Springfield News-Sun

Apple hits bump on path to self-driving vehicles

- Mark Gurman

The abrupt departure of Apple Inc.’s top automotive executive imperils its efforts to develop a self-driving car, a project that’s been seen as one of the tech giant’s biggest bets.

Doug Field, a Tesla Inc. veteran who joined Apple in 2018 to head up its car project, left Tuesday to become Ford Motor Co.’s chief advanced technology officer. Field’s exit calls into question the progress Apple has made toward developing the technology and experience needed to compete in the auto industry. It’s just the latest upheaval for the division: Field is the fourth executive leading the Apple car project to step away in its seven-year history.

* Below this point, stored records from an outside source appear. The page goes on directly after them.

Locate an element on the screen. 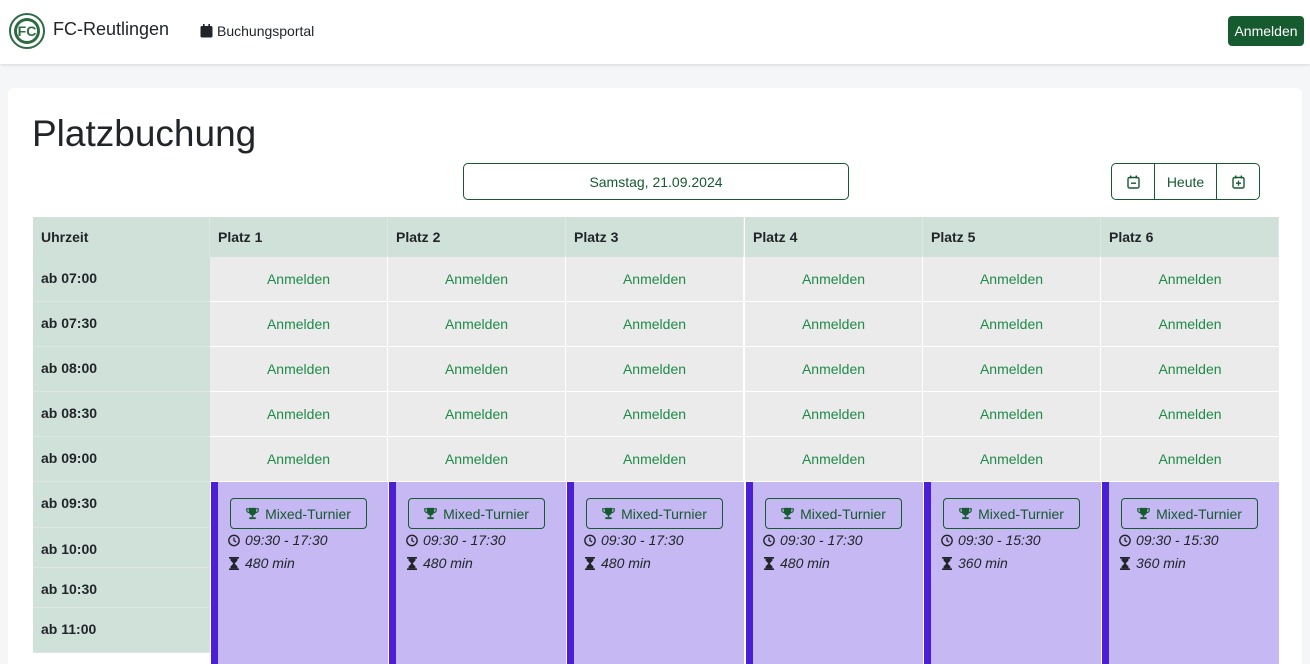 This screenshot has height=664, width=1310. previous-day-button is located at coordinates (1134, 182).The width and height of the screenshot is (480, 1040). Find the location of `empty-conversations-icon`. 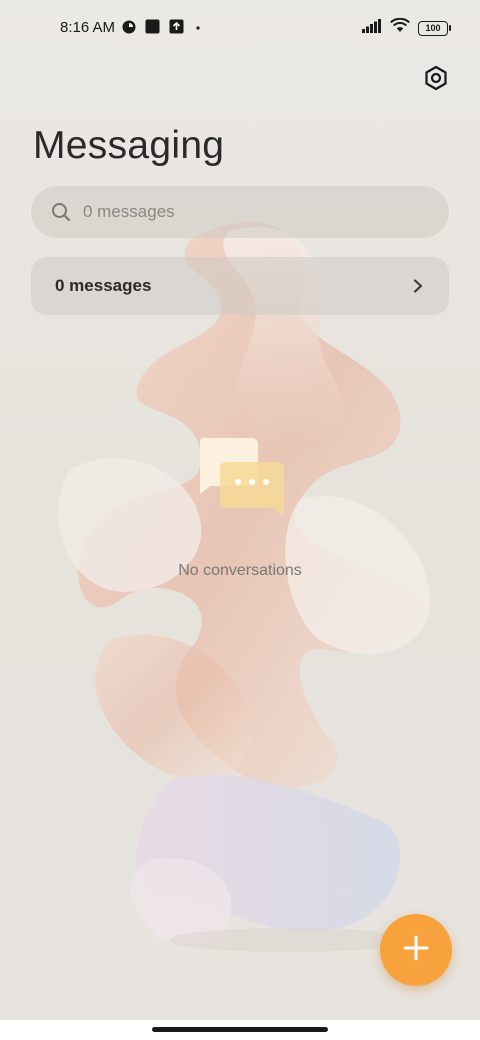

empty-conversations-icon is located at coordinates (242, 477).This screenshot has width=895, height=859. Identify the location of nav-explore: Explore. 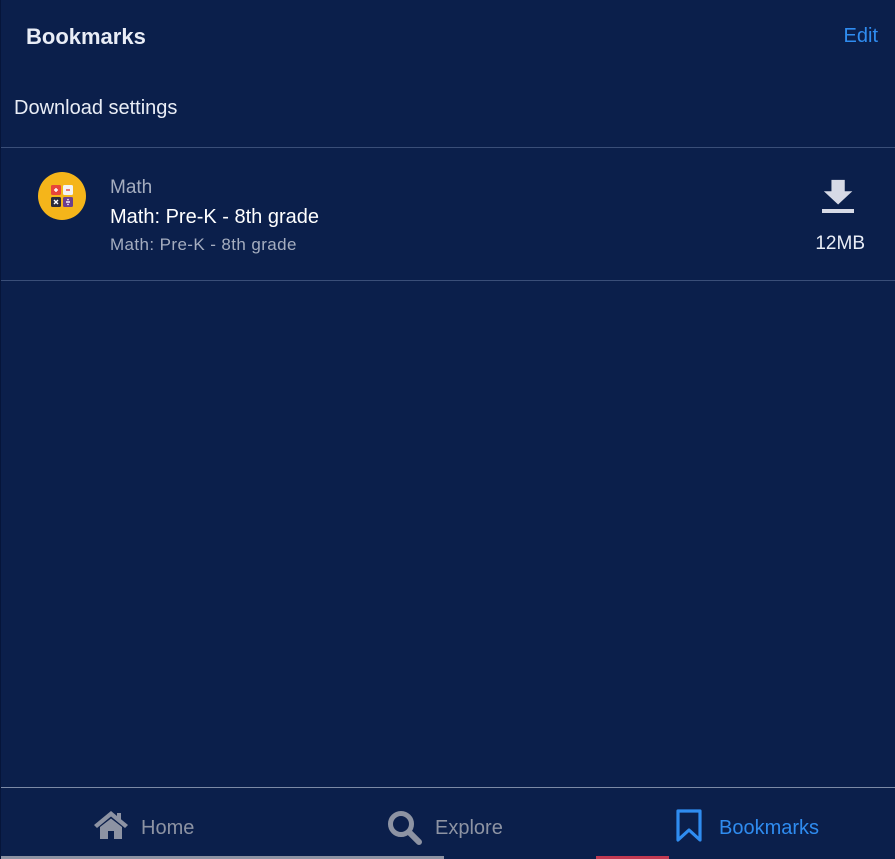
(447, 824).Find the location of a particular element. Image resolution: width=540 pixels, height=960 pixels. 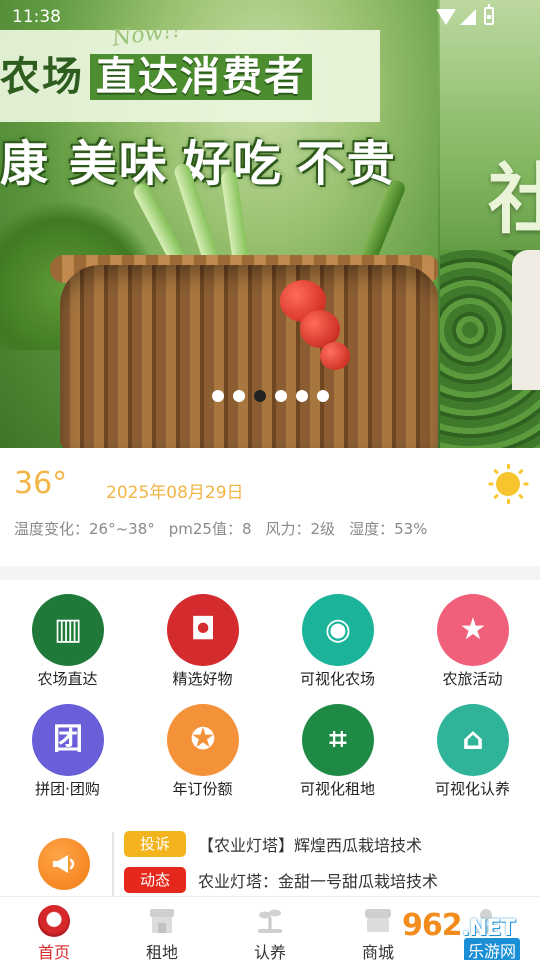

news-headline: 农业灯塔：金甜一号甜瓜栽培技术 is located at coordinates (318, 882).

Not that developing self-driving cars has been easy for anyone else. Tesla, the market leader in electric vehicles, is still probably years away from offering fully autonomous cars. Alphabet Inc.’s Waymo has suffered a rash of departures in its efforts to develop the technology. And Uber Technologi­es Inc. agreed to sell off its autonomous-driving division last year.

Apple’s car efforts have always been a bit of a paradox — it’s a hotly anticipate­d product that the company says almost nothing about. Field’s official title at Apple was vice president of special projects, belying the significan­ce of his role. But he was entrusted with developing one of the company’s “next big things,” a product that could keep sales growing the way the iphone, ipad and Apple Watch did in the past decade.

Apple kicked off plans to develop a self-driving electric car around 2014. Filings with the California Department of Motor Vehicles indicated that its testing on public roads in 2020 lagged the year prior and that the reliabilit­y of its technology is still not approachin­g competitor­s like General Motors Co.’s Cruise and Waymo.